While Cosmic Lucky Prize appears deceptively simple on the surface, a closer look at the event and its rules reveals a rather interesting problem of risk and reward underneath its veil of riches and fortune.
The Game and its Rules
In order to analyze this game, one must first know how it works. Cosmic Lucky Prize’s rules are quite straightforward. A drawing happens every day for 7 days. In each drawing, players can choose to either gamble or bail.
If a player gambles, they enter the pool of all other gamblers. From the pool, a limited number of participants are first selected to be Superstars based on a daily quota. The quota allocates 2 players on days 1, 2, and 3; 3 players on days 4, 5, and 6; and 5 players on day 7, adding up to a grand total of 20 Superstars for the entire event. If chosen, Superstars will receive 500,000 jades. They will also become exempt from being chosen as Superstar again.
After Superstars are selected for a given day, the rest of the gambler pool is divided up for first and second prizes. 10% of the pool is chosen for first prize and receives 600 jades while the remaining 90% get second prize and receive 50 jades.
Everyone else who bailed or didn’t participate automatically gets a flat 100 jades.

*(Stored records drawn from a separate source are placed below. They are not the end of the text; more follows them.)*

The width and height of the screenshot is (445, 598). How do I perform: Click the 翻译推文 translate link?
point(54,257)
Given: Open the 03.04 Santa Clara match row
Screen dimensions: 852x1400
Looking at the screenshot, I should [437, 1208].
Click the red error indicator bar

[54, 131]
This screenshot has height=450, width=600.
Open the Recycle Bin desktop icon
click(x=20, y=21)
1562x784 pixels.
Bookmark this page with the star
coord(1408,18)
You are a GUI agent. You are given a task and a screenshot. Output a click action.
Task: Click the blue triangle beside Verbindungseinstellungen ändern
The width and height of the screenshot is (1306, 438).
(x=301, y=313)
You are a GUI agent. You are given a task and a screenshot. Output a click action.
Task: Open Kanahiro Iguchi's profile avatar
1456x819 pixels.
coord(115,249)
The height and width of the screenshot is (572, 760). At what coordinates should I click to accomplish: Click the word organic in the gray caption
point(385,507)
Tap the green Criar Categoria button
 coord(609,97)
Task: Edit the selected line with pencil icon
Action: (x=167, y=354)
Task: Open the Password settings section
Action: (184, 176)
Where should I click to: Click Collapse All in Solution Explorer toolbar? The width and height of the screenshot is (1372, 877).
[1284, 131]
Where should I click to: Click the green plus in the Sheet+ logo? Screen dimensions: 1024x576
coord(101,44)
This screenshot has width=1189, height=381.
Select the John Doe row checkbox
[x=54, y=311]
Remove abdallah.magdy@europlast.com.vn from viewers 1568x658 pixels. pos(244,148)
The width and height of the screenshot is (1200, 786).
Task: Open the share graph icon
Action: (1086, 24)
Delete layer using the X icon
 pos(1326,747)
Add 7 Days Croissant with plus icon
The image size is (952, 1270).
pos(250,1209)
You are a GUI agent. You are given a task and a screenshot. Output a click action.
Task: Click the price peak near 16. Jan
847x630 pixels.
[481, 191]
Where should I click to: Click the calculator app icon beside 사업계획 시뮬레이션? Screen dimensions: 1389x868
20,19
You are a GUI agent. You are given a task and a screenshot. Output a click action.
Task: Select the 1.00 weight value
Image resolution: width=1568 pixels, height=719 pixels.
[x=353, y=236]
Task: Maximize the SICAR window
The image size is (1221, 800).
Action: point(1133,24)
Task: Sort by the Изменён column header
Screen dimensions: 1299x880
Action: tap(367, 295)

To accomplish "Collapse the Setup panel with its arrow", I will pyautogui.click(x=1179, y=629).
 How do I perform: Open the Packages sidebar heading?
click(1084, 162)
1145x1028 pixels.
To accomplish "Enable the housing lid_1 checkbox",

I’ve pasted the full rules below:
● In phases 1, 2, and 3, there will be 2 Trailblazers per phase who have a chance to become the Lucky Superstar. In phases 4, 5, and 6, there will be 3 Trailblazers per phase who have a chance to become the Lucky Superstar. In phase 7, 5 Trailblazers will have a chance to become the Lucky Superstar.
● In each phase’s lottery, if a Trailblazer participates but does not become the Lucky Superstar, there will be a 10% chance to win the First Prize and a 90% chance to win the Second Prize.
● In each phase, Trailblazers can only win one of the following: Lucky Superstar, First Prize, or Second Prize. The rewards cannot overlap.
● Across all 7 phases, a Trailblazer can only become the Lucky Superstar once. The same Trailblazer cannot be selected as the Lucky Superstar multiple times.
Math 7th
When I first heard the rules, some things became immediately obvious. For one, the Superstar prize was virtually unobtainable. One source reports HSR at over 5 million players globally (and I suspect this number is even higher in practice). This means that even if only 1% of the player base gambles in the lottery, the chance of being a Superstar is still orders of magnitude below 1%. The Superstar prize acts more as a marketing scheme than anything to drive player excitement towards the event since your chance of winning 500,000 jades is slim to none.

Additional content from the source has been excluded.